Cloudy With A Chance of Tintri - Part II
This is the second half of our 2-part series on protecting Tintri VMs in the cloud. Part I showed you how to upload a Tintri VM to S3 (or Azure, or both) using Integra; in this post we show you how we pull the VM down from the cloud and leave it resting in a Tintri VMstore. If you haven't already, please do read Cloudy With A Chance of Tintri - Part I so you get a bit of background info. After the VM is brought back from the land of the forgotten, you can use other tools from Tintri to do yet more interesting things with your newly revived VM.

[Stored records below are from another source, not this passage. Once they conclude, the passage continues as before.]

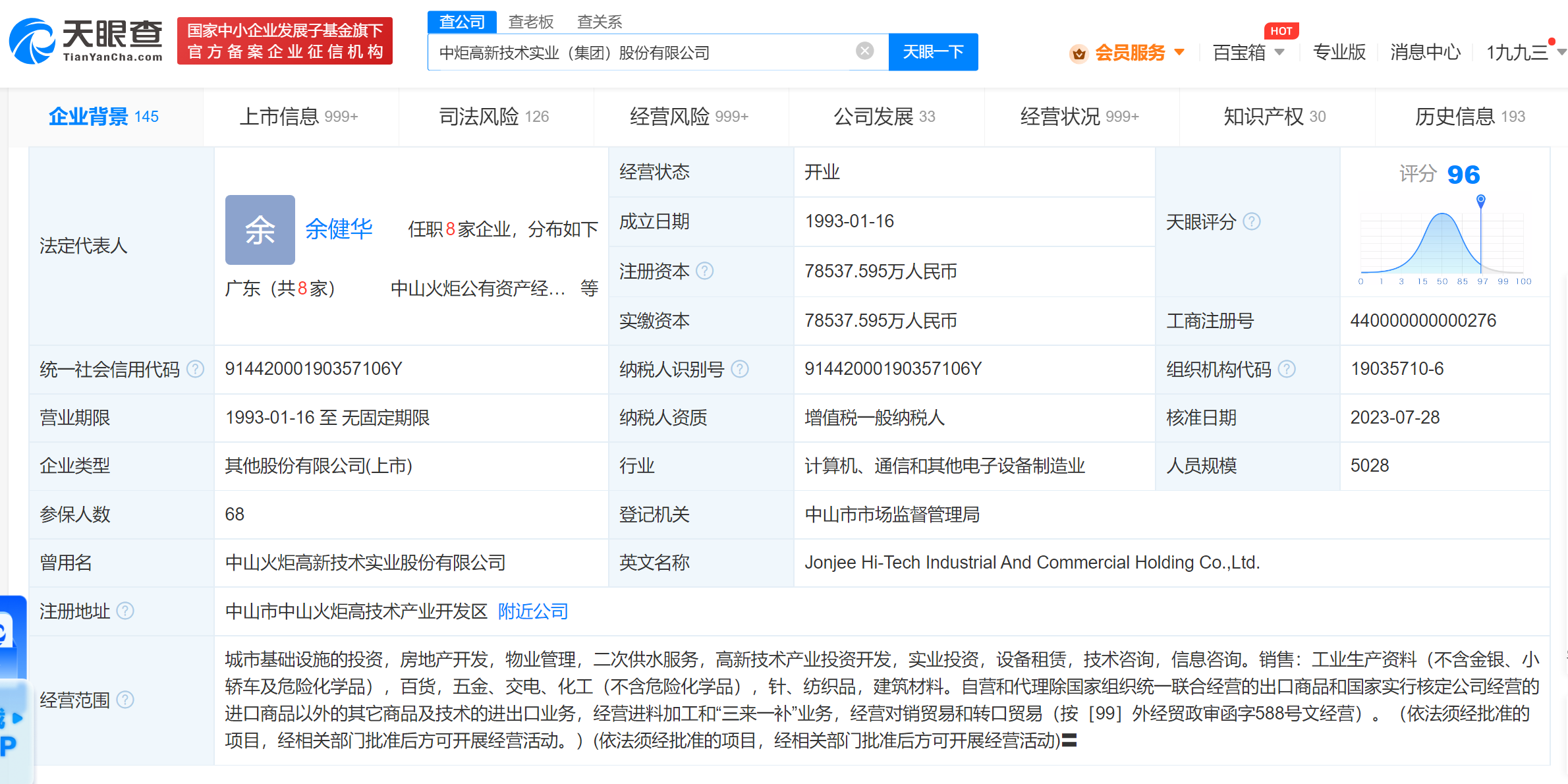Screen dimensions: 1568x784
Task: Click help icon beside 纳税人识别号
Action: click(740, 369)
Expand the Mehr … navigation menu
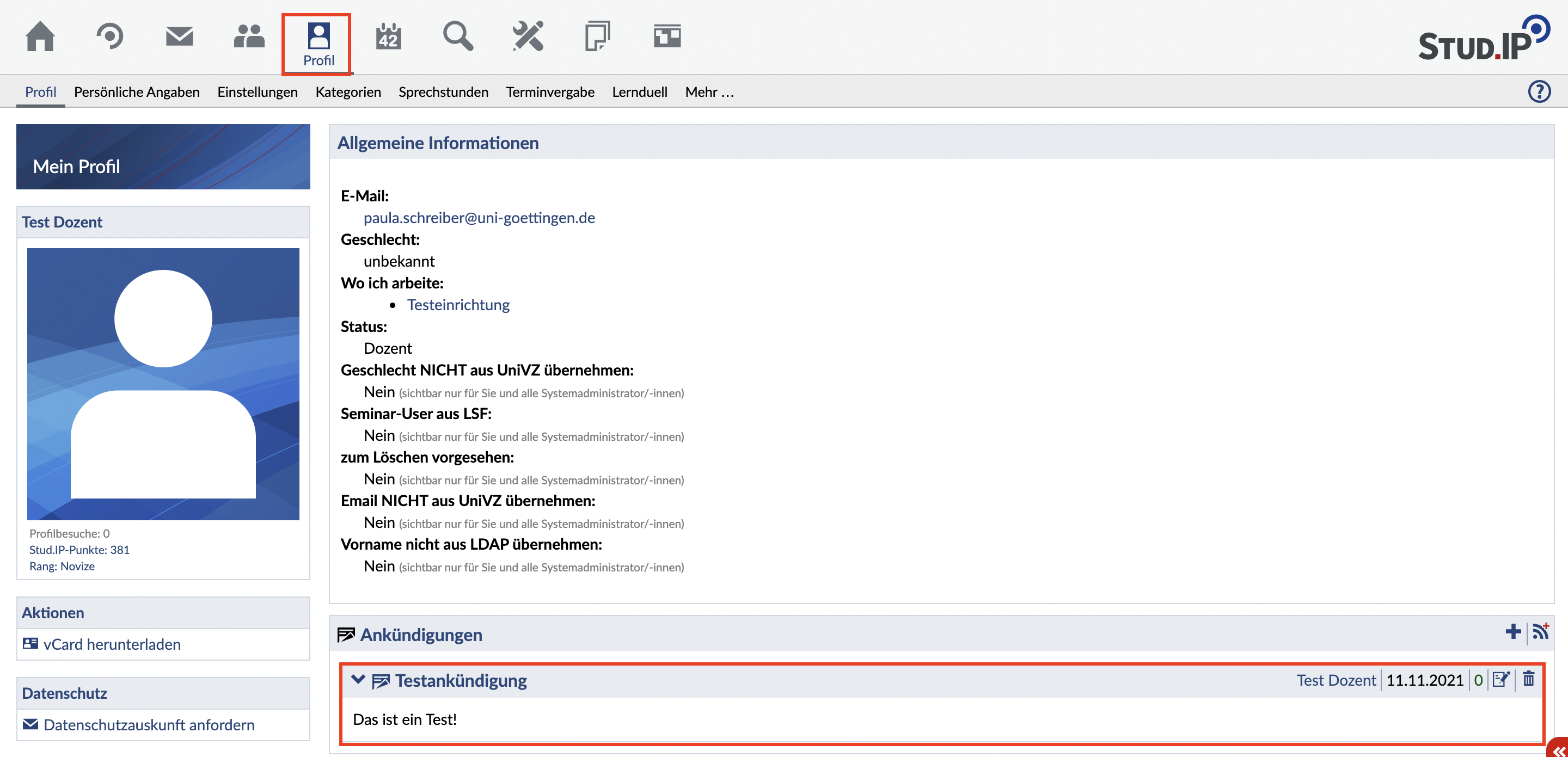The width and height of the screenshot is (1568, 757). (709, 92)
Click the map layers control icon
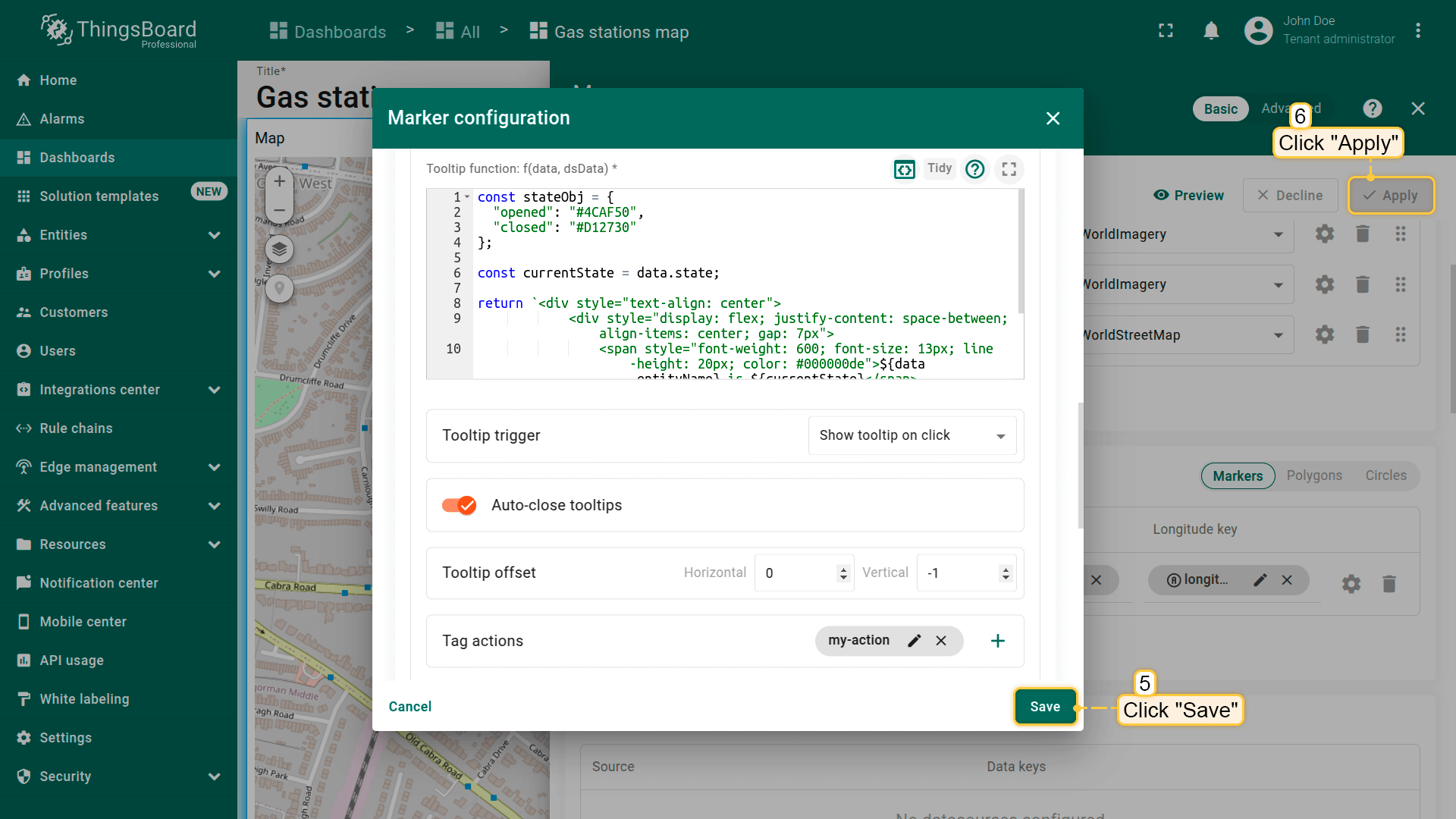The image size is (1456, 819). pyautogui.click(x=279, y=249)
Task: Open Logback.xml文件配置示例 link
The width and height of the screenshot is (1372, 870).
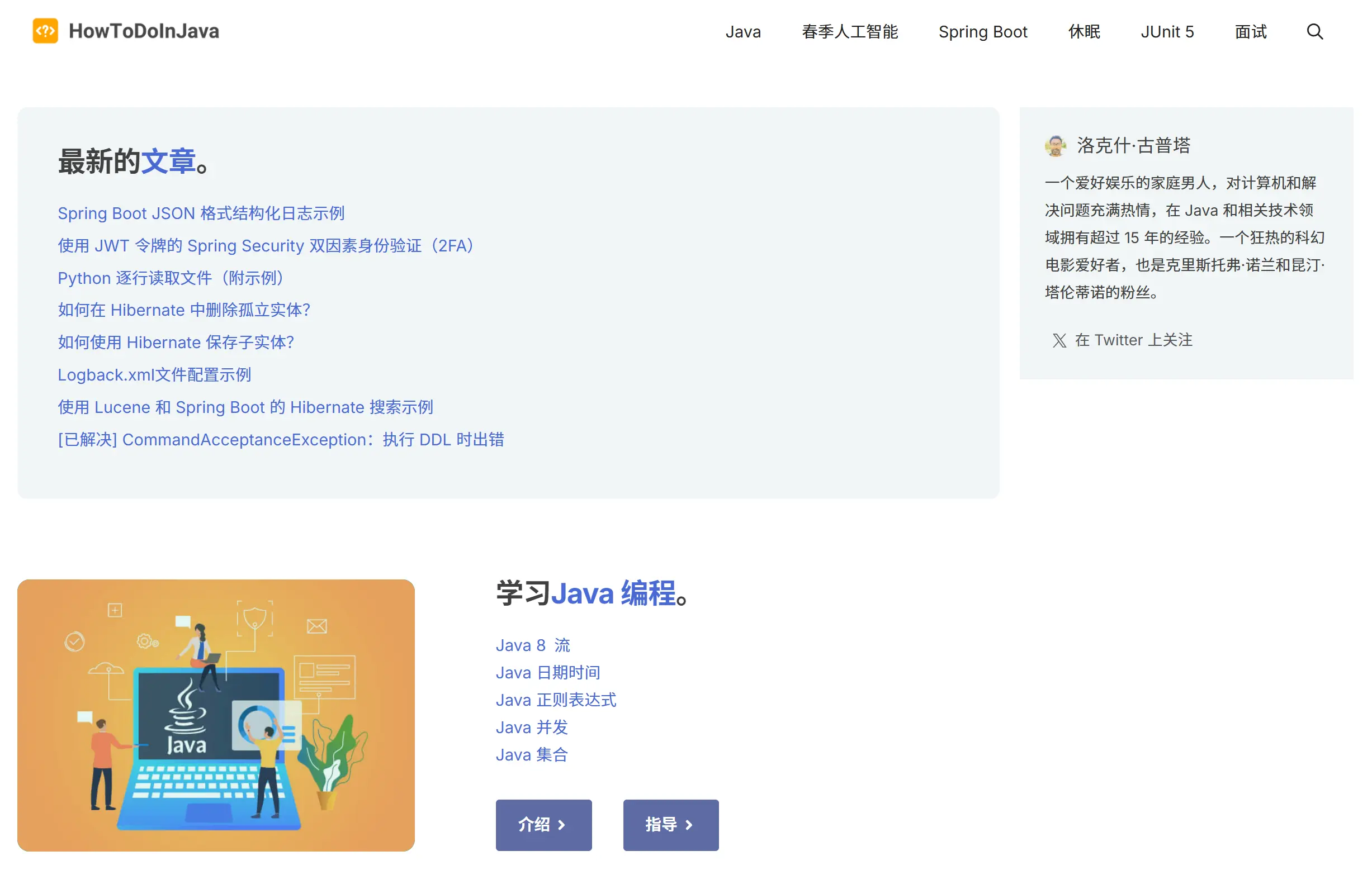Action: coord(154,374)
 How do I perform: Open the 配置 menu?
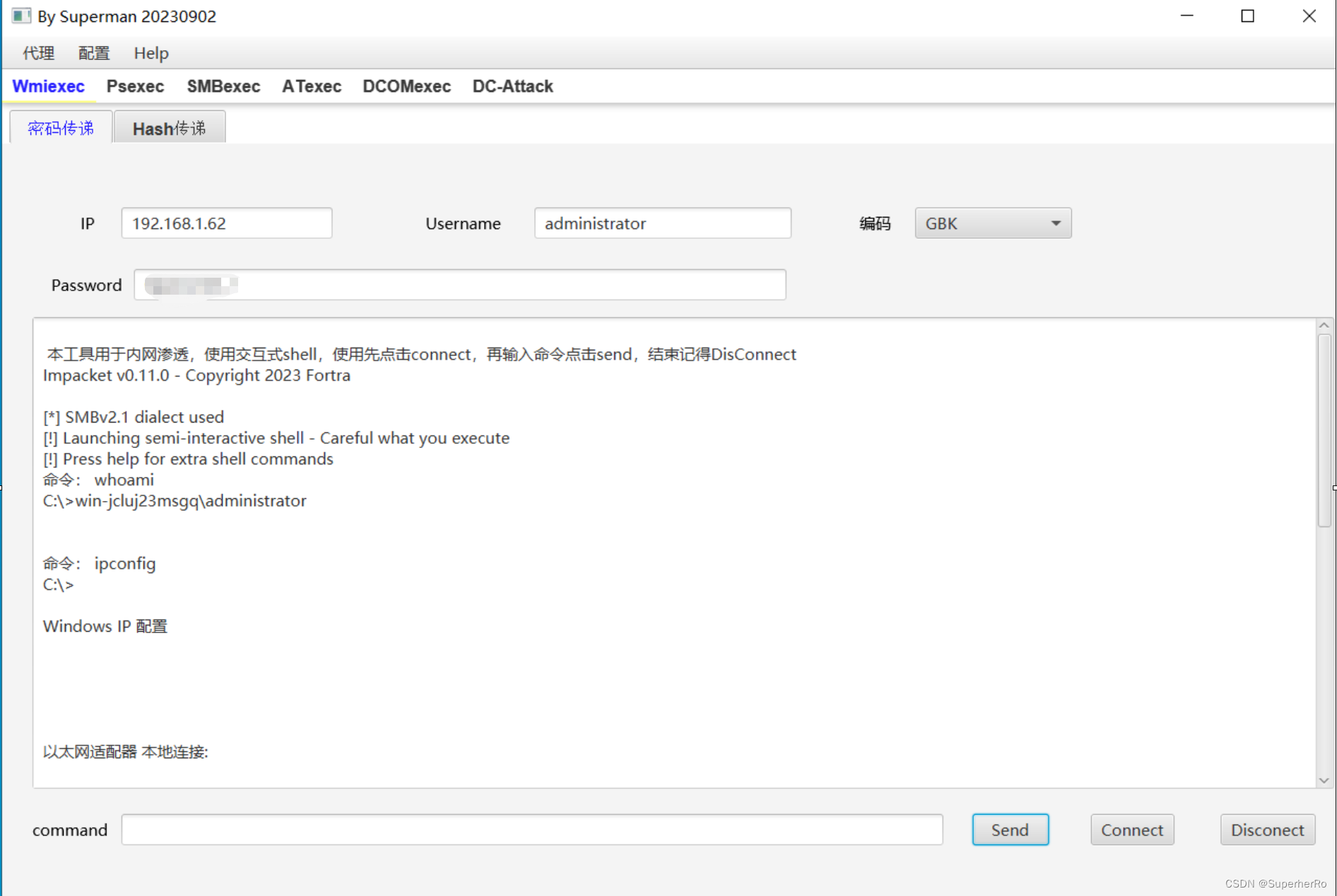93,53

We'll start off with the premise that the original clone created in Part I is gone, deleted into the ether, with its only remnants stored in the cloud. The original VM remains, and we can assume that the data in its virtual disks has continued to change and evolve over time. Now, imagine the files stored in the cloud contain an important piece of information you wish to recover: this is where an Integra workflow like the one you will see below could rescue you from guaranteed frustration.
The same VMs that we used before remain:
The communication path changes only slightly from S3 down to Integra, as we are doing a download versus an upload.
There is nothing new in terms of the providers used in Part I. We continue to have 3: the PowerShell provider--named Tintri below--, allows us to communicate with the VMstore, the AWS provider which allows us to perform the download from S3, and the Azure provider which exists in case that is your cloud provider of choice.
As you may suspect, new actions have to be configured in order to perform a download instead of an upload. Those new actions have been tagged with the Restore keyword so that they are easier to identify. You can leverage tagging in your own environment to categorize and filter actions; because folders are so passé.
If you notice the results from the execution of the List S3 Backups, you will see that we found the VM that was uploaded some time in the past. It is that individual backup that will be used in the restore workflow coming up next. Integra allows you to execute individual actions in order to test them. This comes extremely handy for making sure an end-to-end workflow will behave as you expect.
We finally hit the crux of the matter. This workflow isn't that much different from the upload workflow, and there is a good reason for that. If you recall from Part I, the Tintri filesystem is an awesome abstraction over datastores, volumes or LUNs. Moreover, we don't really need to interact with the hypervisor to create clones or take snapshots. The workflow below does precisely that: we set the stage by creating a new clone and then replacing its contents with the files that came from the cloud. Once the files are downloaded the VM can be started from the hypervisor without any fanfare.
Once you execute the workflow, you can see it runs successfully. Chances are you won't execute restores in a scheduled fashion, so we will not bother creating a schedule for this simple example.
Once the VM is started successfully in vCenter, we can launch the console and verify that it is running without a problem.
Uploading/downloading a Tintri VM to/from the cloud is easily done with Integra. If it were databases running inside each VM, you could certainly leverage the application providers offered by Integra in order to achieve application crash consistency before sending the VM to the cloud. Regardless, this exercise proves extremely useful for leveraging one of Tintri's cool offerings: SyncVM.
By using SyncVM, you can take the disks from the recently downloaded VM and literally make them available to any other running VM. Tintri has a great video explaining how SyncVM works, so make sure to check it out.
Once you are done recovering your data, you are welcome to destroy the downloaded VM knowing that a copy still resides in the cloud, stored away until it is needed again.